Yes, LDAP is fine for identity when you're authenticating or authorizing, but what about profiling things or people that aren't strongly associated with the system? What about criminal records or child support suspects or customer rewards? What about users of promotions and what they clicked on? There's always new data to add to the user's profile, from the usual top-level stuff (phone, address, email, etc.) to information a layer below (i.e., phone type). Other database types haven't evolved fast enough to capture the hundred ways we contact each other or the dozens of ways we pay for things.
Way back when, I worked for a cell phone manufacturer (or two) and later a chemical company. Each had a weird version of the same problem: Products were composed of other products, and which products those were composed of changed over time and tended to have more than one brand or identifier.
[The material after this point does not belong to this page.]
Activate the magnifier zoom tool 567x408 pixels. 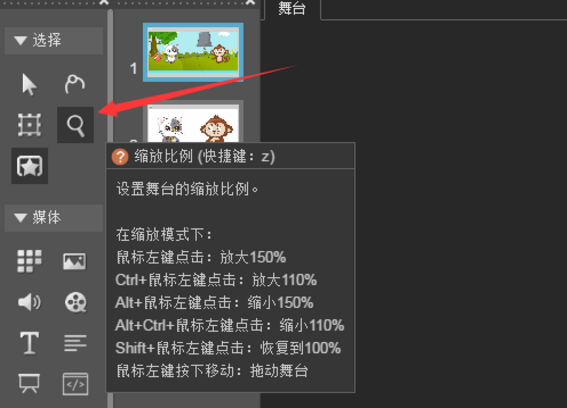coord(76,125)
Capturing the thing that contains the thing that contains the thing is much simpler in a document database than in some other database types.
This isn't necessarily because MongoDB is a great document database, but because it has specific geospatial features. Either way, MongoDB is your friend, whether you're calculating your bike ride distance or figuring out geospecific information about your customers.
The finance industry is complicated, so don't make it more complicated than it needs to be. Investment vehicles often are composed of other investment vehicles, which are then composed of other investment vehicles. Whether this is a "bandwidth" fund or a mutual fund or a fund of funds, if you're trying to perform while flattening the data out, you may suffer. Heck, the industry is full of documents that contain documents that contain documents, so why not use a document database?
As Forrest Gump said, "it happens," and then you have lots of it. You need to categorize and say what "it" is like. MongoDB does this well. There are other database types that will also work (i.e., graph databases), but MongoDB is a fine choice.
People are social creatures, and over the last decade or so we've generated exabytes of social data. Mongo is a fine choice to handle the load. Often, people talk topically, with a lot of associated metadata. MongoDB is good for storing that too.
They don't call MongoDB a "document" database for nothing. It's great for serving up text and HTML, as well as for storing and indexing content and controlling its structure.
You have to water those flowers or serve those restaurant patrons or grow your vegetables or kill zombies or whatever. Games have goals, which consist of multiple objectives obtained through achievement or paying your way out. Whether it's a titanium rake or a BFG 9000, MongoDB can handle the concurrency and save the (often multi-level) data.